Stored data
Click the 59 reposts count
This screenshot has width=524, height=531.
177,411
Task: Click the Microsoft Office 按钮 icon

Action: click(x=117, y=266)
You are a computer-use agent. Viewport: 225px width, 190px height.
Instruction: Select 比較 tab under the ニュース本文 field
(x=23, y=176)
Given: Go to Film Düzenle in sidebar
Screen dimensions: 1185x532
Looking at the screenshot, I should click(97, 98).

==

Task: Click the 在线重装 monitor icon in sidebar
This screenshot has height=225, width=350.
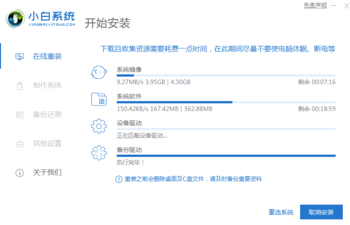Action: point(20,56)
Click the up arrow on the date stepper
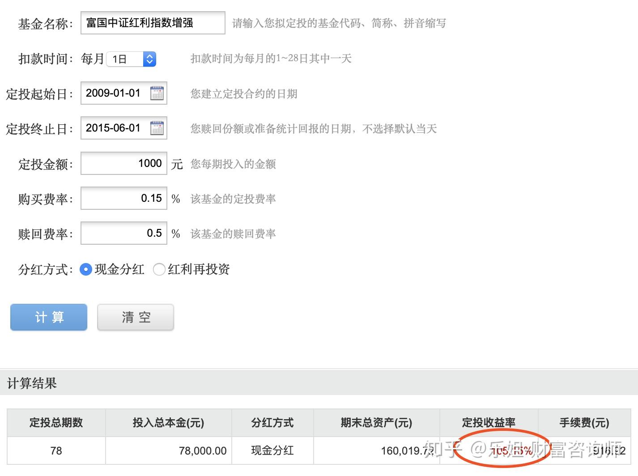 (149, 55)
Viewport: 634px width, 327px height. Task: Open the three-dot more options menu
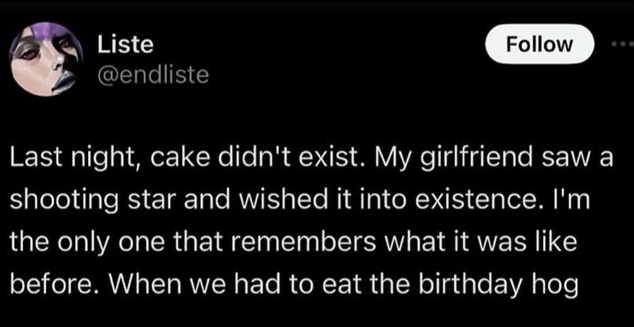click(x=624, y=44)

◆ Instructions for the task
Write out each line above that contains the word "sidebar".

◆ Completed exercise
Given: Go to Film Düzenle in sidebar
Task: Click the 在线重装 monitor icon in sidebar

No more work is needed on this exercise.